143 ↗(On Diff #256794)

Should we avoid clobberring by SizeInBytes & SizeInBytesBits as well?

325 ↗(On Diff #256794)

Similar to above, maybe also define KindBits , avoid magic number 16 here , and comments.

nikic updated this revision to Diff 257095.Apr 13 2020, 1:29 PM
nikic marked 3 inline comments as done.
  • Make SubclassData last ctor parameter and optional.
  • Add assertion that SubclassData is not too large.
  • Replace various magic numbers with constants.
include/llvm/MC/MCExpr.h
57 ↗(On Diff #256794)

MCExprs are immutable, so I don't think we should add a setter (and we don't have them for other fields either). However, I've added an assertion in the constructor to check that the subclass data fits.

143 ↗(On Diff #256794)

The assertion here is intended to make sure that clobbering can't happen.

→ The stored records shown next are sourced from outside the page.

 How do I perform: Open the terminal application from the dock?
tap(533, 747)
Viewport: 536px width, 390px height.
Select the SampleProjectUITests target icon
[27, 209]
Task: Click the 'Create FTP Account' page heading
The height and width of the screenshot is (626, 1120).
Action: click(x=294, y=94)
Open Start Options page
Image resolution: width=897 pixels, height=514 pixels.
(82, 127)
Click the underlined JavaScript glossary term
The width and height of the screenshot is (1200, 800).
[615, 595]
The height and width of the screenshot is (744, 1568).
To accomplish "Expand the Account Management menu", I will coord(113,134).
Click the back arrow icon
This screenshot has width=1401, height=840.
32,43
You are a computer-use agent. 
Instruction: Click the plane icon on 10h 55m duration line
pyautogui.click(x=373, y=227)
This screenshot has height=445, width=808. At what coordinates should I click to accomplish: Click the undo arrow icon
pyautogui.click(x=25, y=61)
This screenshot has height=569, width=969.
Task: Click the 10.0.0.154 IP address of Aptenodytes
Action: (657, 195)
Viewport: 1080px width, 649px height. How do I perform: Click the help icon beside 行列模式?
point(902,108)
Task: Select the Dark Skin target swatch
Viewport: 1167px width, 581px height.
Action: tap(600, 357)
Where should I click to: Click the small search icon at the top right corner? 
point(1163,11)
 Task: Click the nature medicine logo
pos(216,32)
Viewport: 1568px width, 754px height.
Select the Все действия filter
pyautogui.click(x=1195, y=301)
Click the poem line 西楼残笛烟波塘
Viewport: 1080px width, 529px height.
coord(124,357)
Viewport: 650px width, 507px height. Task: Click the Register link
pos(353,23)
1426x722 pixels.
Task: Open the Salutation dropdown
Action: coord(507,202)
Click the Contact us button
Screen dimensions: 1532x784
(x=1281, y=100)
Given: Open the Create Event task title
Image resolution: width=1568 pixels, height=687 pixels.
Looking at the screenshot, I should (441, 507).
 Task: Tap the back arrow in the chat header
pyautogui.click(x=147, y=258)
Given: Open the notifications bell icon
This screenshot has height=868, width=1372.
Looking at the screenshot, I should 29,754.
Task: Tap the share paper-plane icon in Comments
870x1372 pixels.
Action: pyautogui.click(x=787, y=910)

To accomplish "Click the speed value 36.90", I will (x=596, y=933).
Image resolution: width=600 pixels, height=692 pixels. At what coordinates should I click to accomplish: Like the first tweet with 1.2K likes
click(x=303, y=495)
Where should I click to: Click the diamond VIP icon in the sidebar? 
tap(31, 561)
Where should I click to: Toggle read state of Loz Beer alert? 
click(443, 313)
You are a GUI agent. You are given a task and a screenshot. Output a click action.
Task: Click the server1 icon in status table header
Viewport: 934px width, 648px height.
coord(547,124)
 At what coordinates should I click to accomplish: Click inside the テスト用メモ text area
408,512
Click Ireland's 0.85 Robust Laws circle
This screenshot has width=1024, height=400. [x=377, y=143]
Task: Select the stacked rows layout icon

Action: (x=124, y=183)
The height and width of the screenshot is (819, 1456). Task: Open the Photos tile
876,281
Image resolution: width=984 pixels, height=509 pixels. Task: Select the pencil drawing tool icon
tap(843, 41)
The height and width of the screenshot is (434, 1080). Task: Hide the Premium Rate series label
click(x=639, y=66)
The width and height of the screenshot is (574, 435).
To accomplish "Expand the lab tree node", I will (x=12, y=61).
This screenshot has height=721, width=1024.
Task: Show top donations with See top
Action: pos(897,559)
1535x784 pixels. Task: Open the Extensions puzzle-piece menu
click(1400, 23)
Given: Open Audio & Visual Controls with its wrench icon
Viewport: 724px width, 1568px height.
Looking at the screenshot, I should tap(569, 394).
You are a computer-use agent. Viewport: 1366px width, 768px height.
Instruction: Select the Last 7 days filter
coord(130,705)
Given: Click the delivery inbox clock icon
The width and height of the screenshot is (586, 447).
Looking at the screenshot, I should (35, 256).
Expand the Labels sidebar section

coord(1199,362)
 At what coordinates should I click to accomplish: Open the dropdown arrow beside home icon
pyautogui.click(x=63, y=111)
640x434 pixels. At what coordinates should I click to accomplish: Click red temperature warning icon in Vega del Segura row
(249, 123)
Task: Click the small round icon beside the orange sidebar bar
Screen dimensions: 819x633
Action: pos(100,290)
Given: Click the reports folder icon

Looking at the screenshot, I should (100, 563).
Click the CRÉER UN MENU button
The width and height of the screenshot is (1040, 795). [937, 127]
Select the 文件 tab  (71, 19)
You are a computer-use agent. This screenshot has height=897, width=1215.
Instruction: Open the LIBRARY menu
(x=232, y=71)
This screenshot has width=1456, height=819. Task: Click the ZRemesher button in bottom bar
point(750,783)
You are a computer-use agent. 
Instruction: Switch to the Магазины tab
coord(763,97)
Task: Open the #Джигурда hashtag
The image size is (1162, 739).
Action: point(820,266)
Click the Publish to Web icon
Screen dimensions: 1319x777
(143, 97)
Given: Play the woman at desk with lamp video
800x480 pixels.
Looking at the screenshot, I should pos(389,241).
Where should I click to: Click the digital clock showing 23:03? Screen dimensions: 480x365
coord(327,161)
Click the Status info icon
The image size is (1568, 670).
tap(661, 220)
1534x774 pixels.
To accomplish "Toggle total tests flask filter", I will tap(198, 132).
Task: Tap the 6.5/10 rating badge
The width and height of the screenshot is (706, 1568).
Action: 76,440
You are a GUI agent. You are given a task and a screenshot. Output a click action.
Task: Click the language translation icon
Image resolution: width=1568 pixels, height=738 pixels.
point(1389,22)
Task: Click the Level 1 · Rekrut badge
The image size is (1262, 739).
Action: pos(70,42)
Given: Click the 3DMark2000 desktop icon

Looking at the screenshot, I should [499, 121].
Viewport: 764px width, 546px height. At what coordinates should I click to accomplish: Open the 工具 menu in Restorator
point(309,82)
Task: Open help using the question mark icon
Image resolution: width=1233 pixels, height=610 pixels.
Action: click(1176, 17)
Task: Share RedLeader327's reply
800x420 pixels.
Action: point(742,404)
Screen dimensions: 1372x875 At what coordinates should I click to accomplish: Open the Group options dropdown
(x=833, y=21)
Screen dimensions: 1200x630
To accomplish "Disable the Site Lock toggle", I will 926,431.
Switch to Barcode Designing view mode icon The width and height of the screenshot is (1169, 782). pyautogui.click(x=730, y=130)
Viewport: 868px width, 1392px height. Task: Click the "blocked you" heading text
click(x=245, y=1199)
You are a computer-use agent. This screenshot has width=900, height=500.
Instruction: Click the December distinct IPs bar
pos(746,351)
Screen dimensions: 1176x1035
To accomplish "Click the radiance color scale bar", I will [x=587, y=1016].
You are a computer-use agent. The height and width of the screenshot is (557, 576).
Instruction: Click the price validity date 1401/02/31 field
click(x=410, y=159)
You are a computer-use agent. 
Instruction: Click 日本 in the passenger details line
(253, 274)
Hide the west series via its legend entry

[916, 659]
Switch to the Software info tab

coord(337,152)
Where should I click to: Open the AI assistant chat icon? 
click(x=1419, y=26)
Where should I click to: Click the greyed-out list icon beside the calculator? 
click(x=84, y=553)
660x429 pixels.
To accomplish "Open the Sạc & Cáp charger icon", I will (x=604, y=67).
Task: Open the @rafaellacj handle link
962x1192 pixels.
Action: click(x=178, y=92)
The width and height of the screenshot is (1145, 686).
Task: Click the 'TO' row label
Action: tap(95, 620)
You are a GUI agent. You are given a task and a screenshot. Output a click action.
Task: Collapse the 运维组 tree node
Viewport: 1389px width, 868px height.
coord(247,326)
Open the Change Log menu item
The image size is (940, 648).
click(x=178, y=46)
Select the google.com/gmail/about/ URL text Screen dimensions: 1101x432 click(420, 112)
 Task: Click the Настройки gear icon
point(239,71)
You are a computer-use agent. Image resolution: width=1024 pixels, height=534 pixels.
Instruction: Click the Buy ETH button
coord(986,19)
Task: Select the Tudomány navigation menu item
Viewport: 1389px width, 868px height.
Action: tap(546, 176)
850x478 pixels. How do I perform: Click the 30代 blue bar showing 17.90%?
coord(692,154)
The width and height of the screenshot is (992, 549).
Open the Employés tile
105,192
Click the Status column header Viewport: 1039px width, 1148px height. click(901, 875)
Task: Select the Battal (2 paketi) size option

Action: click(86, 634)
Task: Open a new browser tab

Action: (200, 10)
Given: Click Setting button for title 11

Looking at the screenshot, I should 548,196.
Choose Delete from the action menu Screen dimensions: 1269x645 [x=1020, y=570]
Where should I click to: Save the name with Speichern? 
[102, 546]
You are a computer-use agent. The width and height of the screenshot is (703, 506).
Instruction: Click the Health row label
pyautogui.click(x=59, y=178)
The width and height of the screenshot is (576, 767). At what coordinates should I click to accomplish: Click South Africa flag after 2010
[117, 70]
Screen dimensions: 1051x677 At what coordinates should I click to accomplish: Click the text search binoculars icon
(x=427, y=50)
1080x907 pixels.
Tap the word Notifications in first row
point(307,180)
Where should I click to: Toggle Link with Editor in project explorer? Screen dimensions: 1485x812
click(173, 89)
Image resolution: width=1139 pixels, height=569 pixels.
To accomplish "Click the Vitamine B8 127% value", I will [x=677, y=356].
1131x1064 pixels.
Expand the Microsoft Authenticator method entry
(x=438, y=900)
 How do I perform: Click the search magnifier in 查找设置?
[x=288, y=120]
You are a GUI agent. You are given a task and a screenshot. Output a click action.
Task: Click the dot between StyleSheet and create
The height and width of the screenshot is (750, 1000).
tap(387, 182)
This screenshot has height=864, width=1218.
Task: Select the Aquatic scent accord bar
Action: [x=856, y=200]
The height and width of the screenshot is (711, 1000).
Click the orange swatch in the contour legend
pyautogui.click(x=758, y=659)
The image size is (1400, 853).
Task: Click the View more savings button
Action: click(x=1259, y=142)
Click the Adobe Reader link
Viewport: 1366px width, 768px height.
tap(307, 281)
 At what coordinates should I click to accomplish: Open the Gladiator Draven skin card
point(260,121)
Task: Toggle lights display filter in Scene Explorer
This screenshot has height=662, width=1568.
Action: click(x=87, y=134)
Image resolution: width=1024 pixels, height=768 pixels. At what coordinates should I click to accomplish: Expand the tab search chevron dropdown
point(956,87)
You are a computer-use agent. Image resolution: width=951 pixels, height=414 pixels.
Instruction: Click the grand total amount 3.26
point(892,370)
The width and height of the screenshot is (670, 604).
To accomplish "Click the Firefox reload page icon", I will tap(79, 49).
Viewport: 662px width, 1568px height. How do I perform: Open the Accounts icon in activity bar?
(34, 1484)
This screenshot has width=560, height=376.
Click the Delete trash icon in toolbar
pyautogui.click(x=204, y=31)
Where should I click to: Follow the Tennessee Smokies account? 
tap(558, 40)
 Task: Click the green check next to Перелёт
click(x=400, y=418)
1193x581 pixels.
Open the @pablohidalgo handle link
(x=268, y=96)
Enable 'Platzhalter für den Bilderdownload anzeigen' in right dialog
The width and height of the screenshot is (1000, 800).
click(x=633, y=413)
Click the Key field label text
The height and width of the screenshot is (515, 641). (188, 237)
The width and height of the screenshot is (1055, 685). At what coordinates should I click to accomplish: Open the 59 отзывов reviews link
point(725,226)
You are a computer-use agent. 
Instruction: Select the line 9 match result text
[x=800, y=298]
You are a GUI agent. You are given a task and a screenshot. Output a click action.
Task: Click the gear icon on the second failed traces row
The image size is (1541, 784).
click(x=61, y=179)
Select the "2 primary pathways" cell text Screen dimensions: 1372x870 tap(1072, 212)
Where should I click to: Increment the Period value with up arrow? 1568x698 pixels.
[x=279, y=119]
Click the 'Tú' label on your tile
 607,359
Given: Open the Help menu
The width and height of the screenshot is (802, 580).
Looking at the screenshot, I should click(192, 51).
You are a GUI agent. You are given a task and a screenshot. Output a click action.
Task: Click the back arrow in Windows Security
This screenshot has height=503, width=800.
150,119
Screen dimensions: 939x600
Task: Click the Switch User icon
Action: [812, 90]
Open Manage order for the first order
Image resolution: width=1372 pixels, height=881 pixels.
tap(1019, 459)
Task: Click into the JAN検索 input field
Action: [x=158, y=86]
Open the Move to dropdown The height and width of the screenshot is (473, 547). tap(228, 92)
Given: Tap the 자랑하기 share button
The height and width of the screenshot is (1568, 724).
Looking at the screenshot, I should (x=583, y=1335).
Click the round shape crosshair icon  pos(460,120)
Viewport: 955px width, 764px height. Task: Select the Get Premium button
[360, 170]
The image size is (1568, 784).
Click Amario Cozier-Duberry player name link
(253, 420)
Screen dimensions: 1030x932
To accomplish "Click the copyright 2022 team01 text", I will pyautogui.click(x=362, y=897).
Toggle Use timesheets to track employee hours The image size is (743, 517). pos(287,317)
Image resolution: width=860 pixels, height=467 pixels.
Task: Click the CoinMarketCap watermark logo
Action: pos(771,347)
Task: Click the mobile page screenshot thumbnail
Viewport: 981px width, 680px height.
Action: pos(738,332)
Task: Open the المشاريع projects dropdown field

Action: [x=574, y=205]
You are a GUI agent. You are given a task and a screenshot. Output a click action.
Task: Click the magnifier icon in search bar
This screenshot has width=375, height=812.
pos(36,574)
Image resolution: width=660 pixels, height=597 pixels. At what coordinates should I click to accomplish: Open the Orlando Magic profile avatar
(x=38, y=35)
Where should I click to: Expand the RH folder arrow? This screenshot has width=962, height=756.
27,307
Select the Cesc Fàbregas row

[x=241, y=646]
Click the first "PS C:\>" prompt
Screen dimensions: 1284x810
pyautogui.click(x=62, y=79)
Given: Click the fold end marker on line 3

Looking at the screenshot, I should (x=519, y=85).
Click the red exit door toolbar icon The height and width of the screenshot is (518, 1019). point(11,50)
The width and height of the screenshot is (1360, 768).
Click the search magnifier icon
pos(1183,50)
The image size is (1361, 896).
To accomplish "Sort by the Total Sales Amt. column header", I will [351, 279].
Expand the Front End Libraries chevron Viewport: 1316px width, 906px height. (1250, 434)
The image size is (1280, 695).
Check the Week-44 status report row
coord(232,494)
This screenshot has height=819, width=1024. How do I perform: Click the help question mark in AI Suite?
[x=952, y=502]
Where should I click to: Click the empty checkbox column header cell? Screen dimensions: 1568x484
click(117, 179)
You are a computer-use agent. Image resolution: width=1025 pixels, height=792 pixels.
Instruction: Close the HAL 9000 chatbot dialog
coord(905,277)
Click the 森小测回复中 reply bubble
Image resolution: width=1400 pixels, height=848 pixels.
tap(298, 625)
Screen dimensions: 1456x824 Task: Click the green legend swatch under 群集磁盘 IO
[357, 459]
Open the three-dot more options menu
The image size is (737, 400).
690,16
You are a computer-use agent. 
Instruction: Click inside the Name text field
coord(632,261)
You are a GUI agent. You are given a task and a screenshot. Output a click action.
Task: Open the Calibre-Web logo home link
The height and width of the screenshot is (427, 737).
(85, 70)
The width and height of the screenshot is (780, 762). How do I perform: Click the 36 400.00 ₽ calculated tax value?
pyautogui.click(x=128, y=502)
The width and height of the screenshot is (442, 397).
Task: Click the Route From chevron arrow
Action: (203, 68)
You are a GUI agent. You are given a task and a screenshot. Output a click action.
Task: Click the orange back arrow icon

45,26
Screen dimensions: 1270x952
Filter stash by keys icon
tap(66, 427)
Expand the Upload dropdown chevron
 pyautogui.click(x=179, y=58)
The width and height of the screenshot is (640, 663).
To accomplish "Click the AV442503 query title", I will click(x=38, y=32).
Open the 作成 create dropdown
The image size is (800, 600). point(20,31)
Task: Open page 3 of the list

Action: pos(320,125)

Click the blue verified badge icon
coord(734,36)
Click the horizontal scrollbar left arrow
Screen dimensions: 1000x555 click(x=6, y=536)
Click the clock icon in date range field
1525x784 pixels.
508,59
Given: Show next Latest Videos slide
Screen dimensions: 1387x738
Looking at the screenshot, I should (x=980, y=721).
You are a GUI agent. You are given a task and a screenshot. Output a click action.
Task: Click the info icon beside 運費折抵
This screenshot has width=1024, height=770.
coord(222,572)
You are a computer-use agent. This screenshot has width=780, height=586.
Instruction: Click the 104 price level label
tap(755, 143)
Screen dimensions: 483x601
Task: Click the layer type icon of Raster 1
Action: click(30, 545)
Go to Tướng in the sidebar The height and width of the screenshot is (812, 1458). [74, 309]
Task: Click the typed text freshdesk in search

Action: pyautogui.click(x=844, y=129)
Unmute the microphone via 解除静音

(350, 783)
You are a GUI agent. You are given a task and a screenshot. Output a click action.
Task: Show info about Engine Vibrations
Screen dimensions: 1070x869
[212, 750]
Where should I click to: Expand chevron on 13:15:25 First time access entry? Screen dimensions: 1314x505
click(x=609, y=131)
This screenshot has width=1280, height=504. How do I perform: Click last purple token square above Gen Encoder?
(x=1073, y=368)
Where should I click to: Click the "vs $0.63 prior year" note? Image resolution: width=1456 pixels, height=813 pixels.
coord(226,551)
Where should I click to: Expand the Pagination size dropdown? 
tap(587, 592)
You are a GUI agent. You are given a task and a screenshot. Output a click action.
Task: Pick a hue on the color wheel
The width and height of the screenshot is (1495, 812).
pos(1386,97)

MaskRay accepted this revision.Apr 13 2020, 3:49 PM

LGTM.

This revision is now accepted and ready to land.Apr 13 2020, 3:49 PM
jsji accepted this revision.Apr 13 2020, 7:44 PM
jsji added inline comments.
include/llvm/MC/MCExpr.h
46 ↗(On Diff #257095)

Why we choose enum here?
Can we set it to const calculated from sizeof(unsigned int)?

143 ↗(On Diff #256794)

Yes, but how about non-assert build?

nikic marked an inline comment as done.Apr 14 2020, 1:00 AM
nikic added inline comments.
include/llvm/MC/MCExpr.h
46 ↗(On Diff #257095)

Why we choose enum here?

I'm actually not sure... I followed what I saw other similar code doing. My assumption was that some compilers do not allow using static const in bitfield widths (as they aren't "real" constants), but after some googling around I didn't find any evidence of that, so I'll switch this to use static const and go back to the enum if it breaks any bots.

Can we set it to const calculated from sizeof(unsigned int)?

Something like CHAR_BIT * (sizeof(unsigned int) - sizeof(uint8_t))? I'm not sure this is better, because it makes it non-obvious how much space is actually free to use.

jsji added inline comments.Apr 14 2020, 10:03 AM
include/llvm/MC/MCExpr.h
46 ↗(On Diff #257095)

Something like CHAR_BIT * (sizeof(unsigned int) - sizeof(uint8_t))? I'm not sure this is better, because it makes it non-obvious how much space is actually free to use.

OK, make sense too. Maybe add a comments to 24 == CHAR_BIT * (sizeof(unsigned int) - sizeof(ExprKind))?

This revision was automatically updated to reflect the committed changes.